**What needs to be done**
Take the material below and reproduce, word for word, only the lines from the line with "Transakcja (103, 1484)" through the line with "Rynek (27, 1773)".

**Records provided**
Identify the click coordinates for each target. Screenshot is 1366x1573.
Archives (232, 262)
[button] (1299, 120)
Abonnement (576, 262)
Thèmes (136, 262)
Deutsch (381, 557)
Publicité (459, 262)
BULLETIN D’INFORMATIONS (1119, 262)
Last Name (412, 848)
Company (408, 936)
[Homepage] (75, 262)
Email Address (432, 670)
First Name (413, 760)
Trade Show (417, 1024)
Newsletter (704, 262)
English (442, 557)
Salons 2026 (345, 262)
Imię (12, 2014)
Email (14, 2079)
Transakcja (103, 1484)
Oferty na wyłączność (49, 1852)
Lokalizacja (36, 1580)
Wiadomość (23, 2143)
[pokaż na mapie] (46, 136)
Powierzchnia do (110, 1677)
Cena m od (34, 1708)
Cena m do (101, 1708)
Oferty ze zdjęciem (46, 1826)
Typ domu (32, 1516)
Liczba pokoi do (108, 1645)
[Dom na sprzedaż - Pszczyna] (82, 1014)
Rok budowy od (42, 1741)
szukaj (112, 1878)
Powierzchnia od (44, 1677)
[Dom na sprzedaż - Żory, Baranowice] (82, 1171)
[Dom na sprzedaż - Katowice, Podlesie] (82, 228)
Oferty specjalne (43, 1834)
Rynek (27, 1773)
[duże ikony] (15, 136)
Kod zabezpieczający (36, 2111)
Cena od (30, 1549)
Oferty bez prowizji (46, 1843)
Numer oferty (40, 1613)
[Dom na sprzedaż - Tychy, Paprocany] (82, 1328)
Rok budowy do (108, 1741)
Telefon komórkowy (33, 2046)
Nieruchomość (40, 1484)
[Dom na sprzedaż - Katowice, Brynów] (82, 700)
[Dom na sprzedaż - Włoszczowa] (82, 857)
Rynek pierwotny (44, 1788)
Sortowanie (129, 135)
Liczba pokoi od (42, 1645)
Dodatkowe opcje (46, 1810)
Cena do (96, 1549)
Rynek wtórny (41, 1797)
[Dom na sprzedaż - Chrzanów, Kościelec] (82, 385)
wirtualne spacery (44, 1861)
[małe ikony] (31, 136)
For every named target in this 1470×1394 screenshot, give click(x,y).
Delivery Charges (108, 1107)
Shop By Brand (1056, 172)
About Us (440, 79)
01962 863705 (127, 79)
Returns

**Written reply**
Transakcja (103, 1484)
Oferty na wyłączność (49, 1852)
Lokalizacja (36, 1580)
Wiadomość (23, 2143)
[pokaż na mapie] (46, 136)
Powierzchnia do (110, 1677)
Cena m od (34, 1708)
Cena m do (101, 1708)
Oferty ze zdjęciem (46, 1826)
Typ domu (32, 1516)
Liczba pokoi do (108, 1645)
[Dom na sprzedaż - Pszczyna] (82, 1014)
Rok budowy od (42, 1741)
szukaj (112, 1878)
Powierzchnia od (44, 1677)
[Dom na sprzedaż - Żory, Baranowice] (82, 1171)
[Dom na sprzedaż - Katowice, Podlesie] (82, 228)
Oferty specjalne (43, 1834)
Rynek (27, 1773)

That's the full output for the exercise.